Community Leader’s View: Input on redevelopment is key
By Tony Crisafi
President, La Jolla Community Planning Association
The partial description on the University Heights website for a presentation of history of individual property rights state that “land-use restrictions must advance a public purpose, be fairly and reasonably applied, and leave property owners with economically viable use of their land.”According to city policy 600-24, the community planning groups are charged with implementing land use policy vis-à-vis the city’s General Plan, the local Community Plan and specific land use plan.
In La Jolla, 27 members of the community volunteer, in total, hundreds of hours every month on project review at the joint committees public-meeting level. This is where the bulk of project review work begins and sometimes ends. As neighborhoods transition continuously with redevelopment, several have recently or soon will be faced with the extinction of single-story CC&Rs, homeowner association reviews and other private restrictions. As this occurs, the burden and responsibility of project review will shift further onto the community review process.

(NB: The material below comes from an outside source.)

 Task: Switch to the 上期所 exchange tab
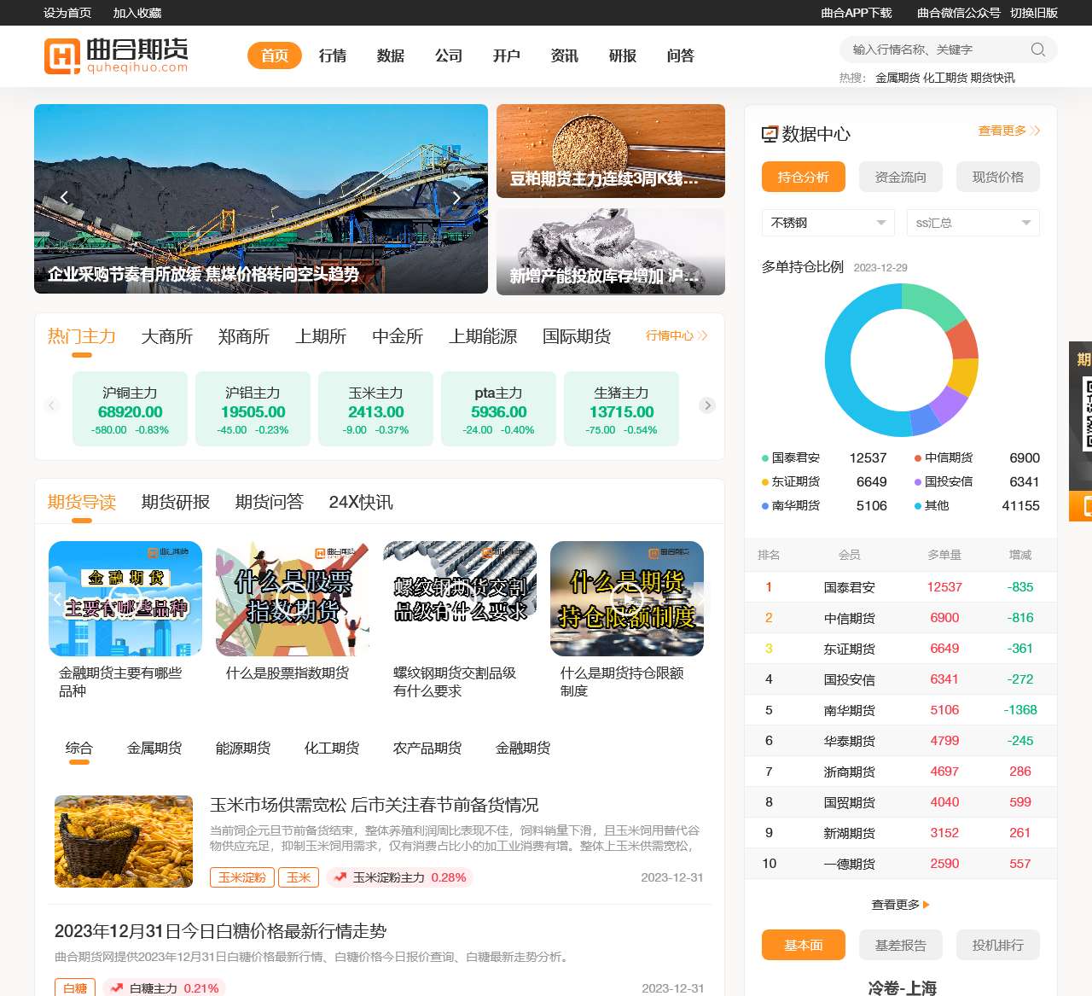coord(321,336)
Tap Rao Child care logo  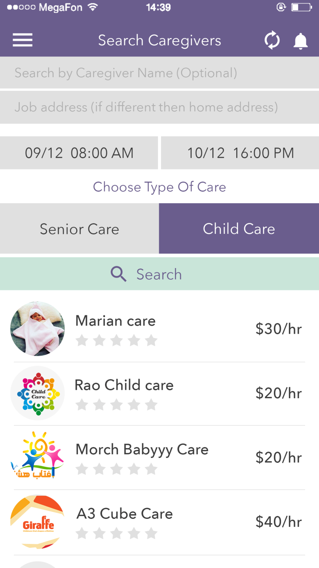point(38,393)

Some of that responsibility shift will be subtle; other parts less so. As an example, in a single-story Shores neighborhood, the minimum building coverage equals a 0.6 maximum floor area ratio (FAR), yet no longer so as one-story restrictions extinguish. Theoretically 0.6 becomes 1.2 yet no application has come close to proposing 1.2 FAR in the single-family zone.
However with redevelopment trending upward, I am thankful for the efforts of these community volunteers; wish to acknowledge the difficulty they face in balancing public and private property rights through this process, and also the long-term value they provide as a result of their decision-making.